- **PROBLEM STATEMENT**
The range to repeat runs from the line with "You are a computer-use agent. The" to the last line below, both ends included; give it exactly and without pictures.

>>>

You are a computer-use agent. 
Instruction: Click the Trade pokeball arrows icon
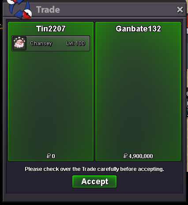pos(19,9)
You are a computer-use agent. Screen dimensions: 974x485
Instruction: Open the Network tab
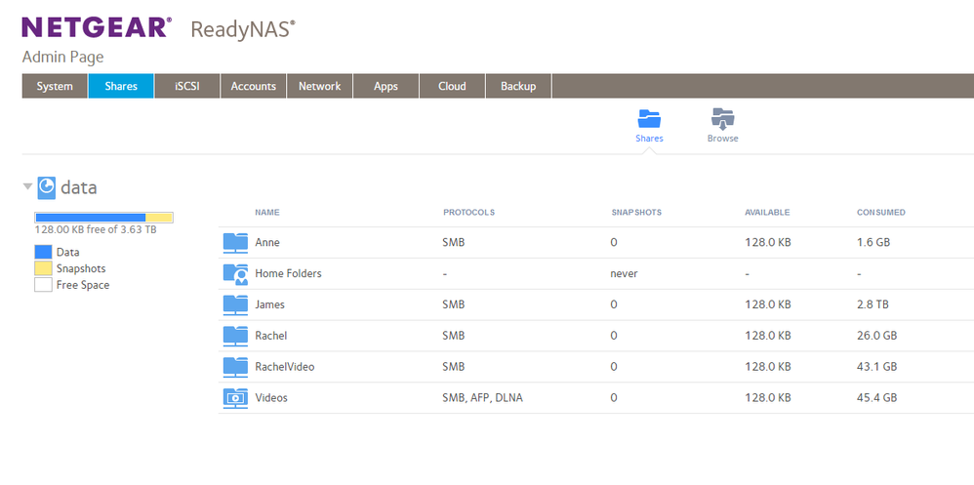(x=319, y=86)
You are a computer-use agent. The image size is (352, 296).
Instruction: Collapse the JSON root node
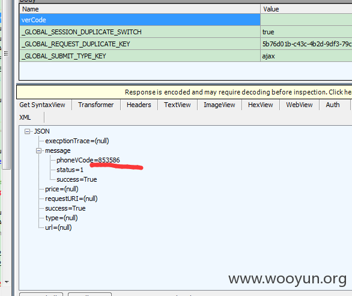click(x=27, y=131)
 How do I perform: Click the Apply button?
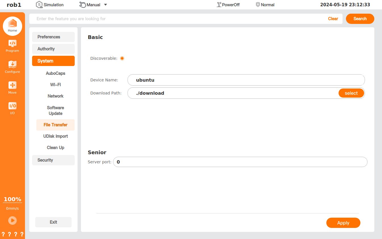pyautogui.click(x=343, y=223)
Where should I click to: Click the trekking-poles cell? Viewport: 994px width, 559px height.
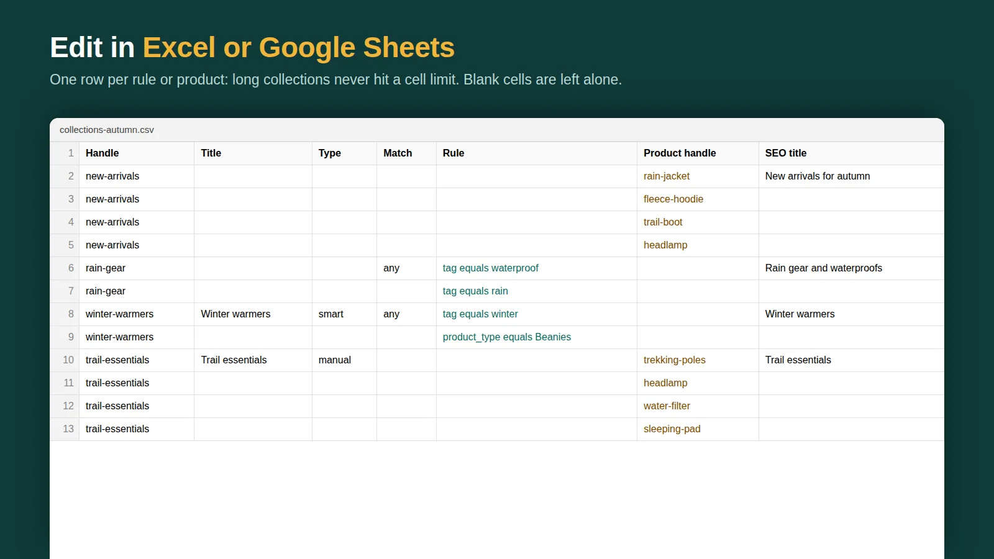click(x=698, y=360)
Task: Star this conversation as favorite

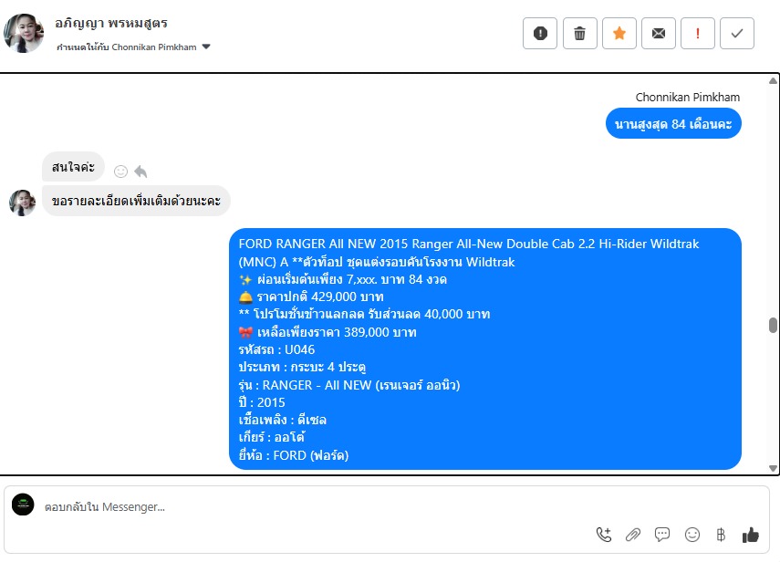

<<<

- **OUTPUT FOR THIS EXERCISE**
You are a computer-use agent. The image size is (352, 296).
Instruction: Collapse the JSON root node
click(x=27, y=131)
 How do I perform: Click the Apply button?
pyautogui.click(x=343, y=223)
Where should I click to: Click the trekking-poles cell? Viewport: 994px width, 559px height.
click(x=698, y=360)
Task: Star this conversation as favorite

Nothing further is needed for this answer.